Exercise: Restate, exactly as written, the entries below from the line that holds "This screenshot has height=182, width=744." through the line that holds "The width and". Pictures are not part of the copy.

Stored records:
= Beginning of Section =

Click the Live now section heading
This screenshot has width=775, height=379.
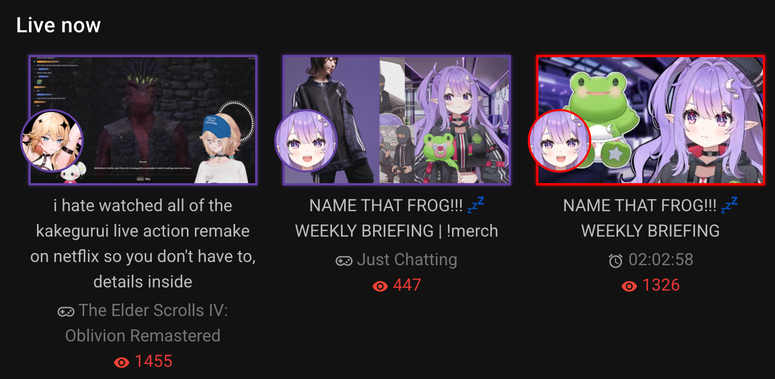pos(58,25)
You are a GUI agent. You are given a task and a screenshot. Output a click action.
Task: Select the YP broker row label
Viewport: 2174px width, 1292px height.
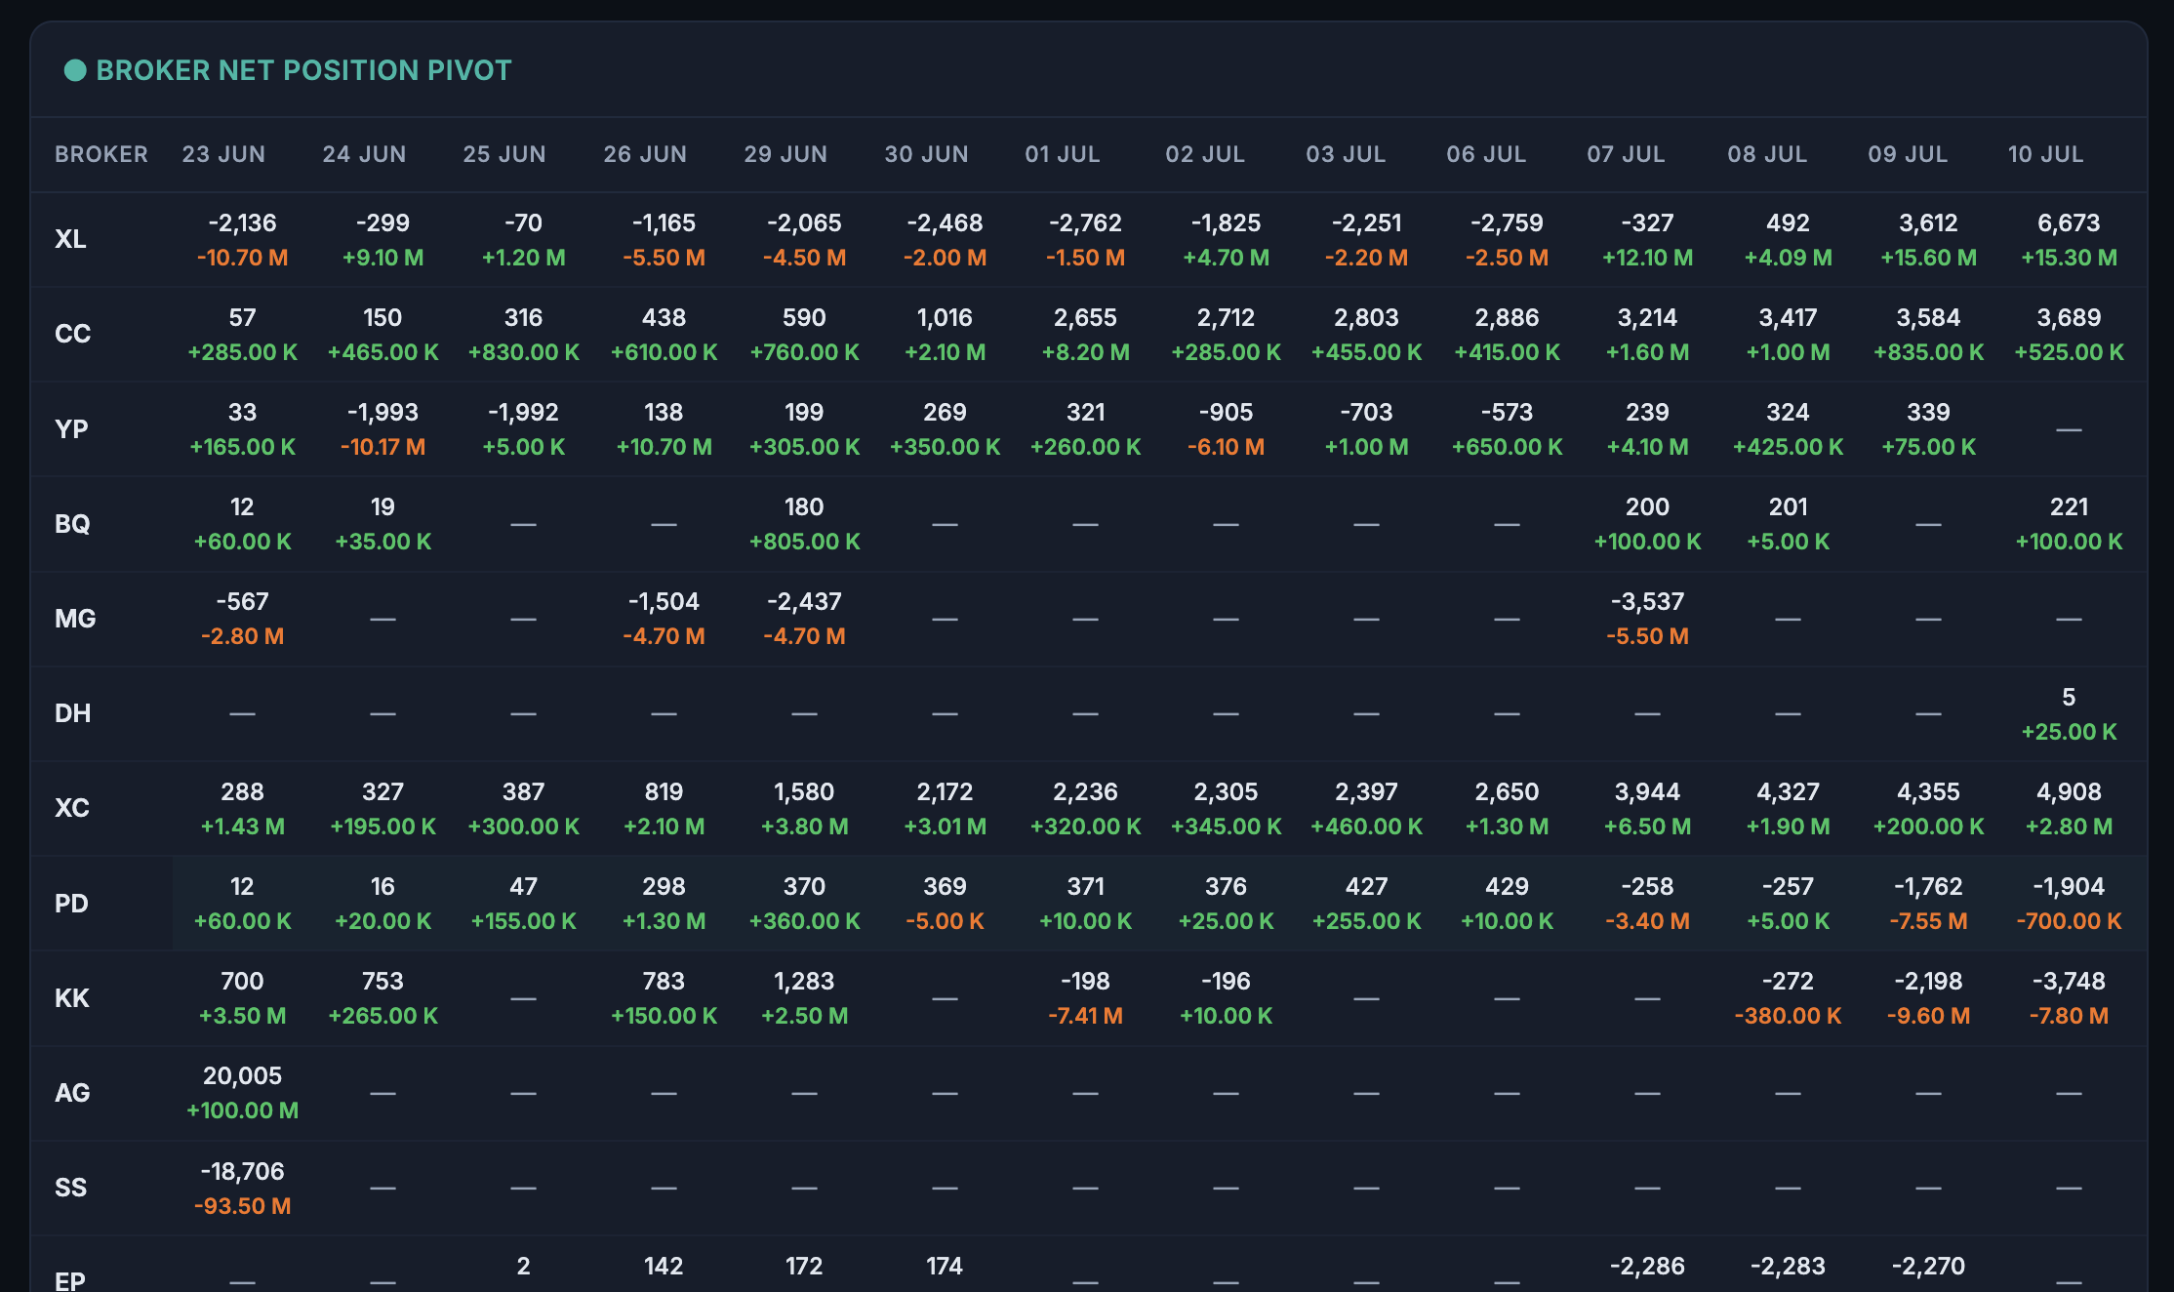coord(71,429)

= End of Section =
= Beginning of Section =

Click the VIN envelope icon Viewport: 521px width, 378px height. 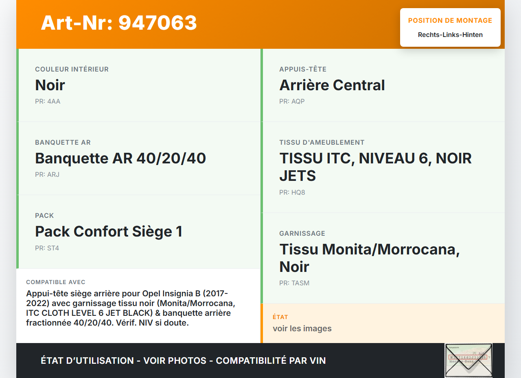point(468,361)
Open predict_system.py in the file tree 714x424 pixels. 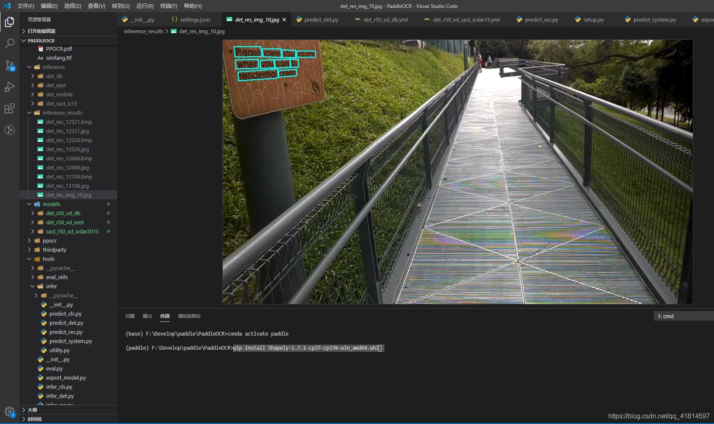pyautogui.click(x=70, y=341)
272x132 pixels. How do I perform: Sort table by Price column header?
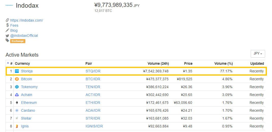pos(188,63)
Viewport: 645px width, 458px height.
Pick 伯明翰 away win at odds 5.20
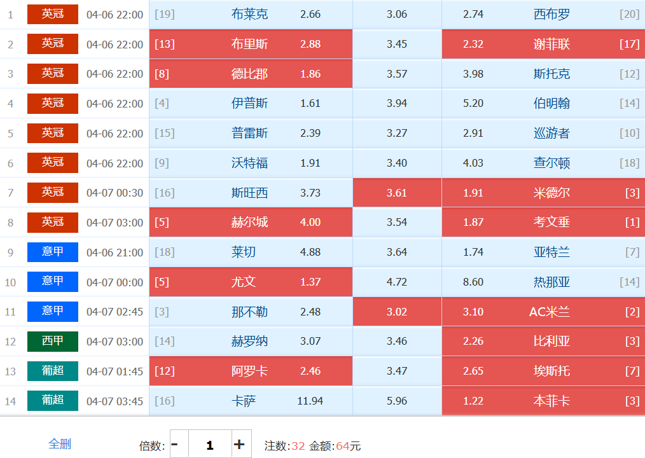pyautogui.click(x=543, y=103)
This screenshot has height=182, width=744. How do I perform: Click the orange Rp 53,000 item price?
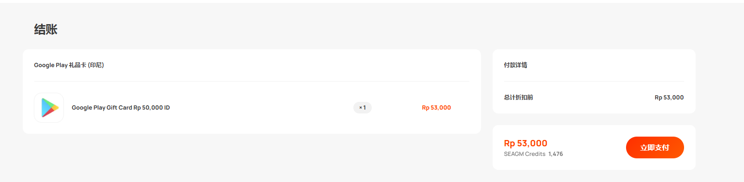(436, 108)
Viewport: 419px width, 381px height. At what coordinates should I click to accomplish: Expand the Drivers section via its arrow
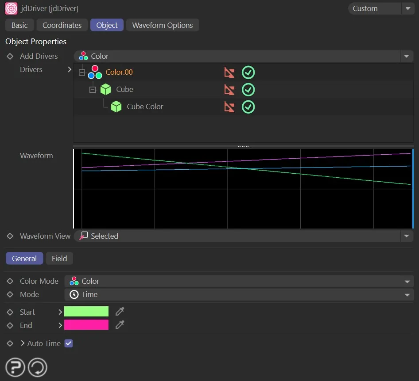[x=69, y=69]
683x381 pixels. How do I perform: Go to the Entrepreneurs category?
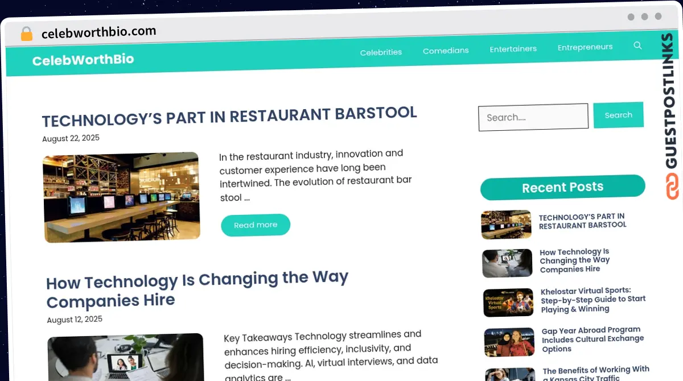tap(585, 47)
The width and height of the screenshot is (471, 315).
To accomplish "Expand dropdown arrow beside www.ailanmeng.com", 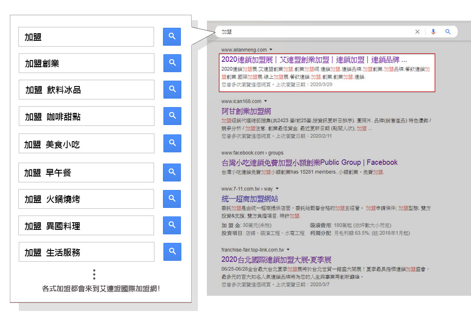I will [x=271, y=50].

= End of Section =

Output:
This screenshot has height=182, width=744. How do I perform: Click the orange Rp 53,000 item price?
(436, 108)
Viewport: 419px width, 381px height. At what coordinates should I click to accomplish: Expand the Drivers section via its arrow
[x=69, y=69]
683x381 pixels. How do I perform: Go to the Entrepreneurs category?
tap(585, 47)
The width and height of the screenshot is (471, 315).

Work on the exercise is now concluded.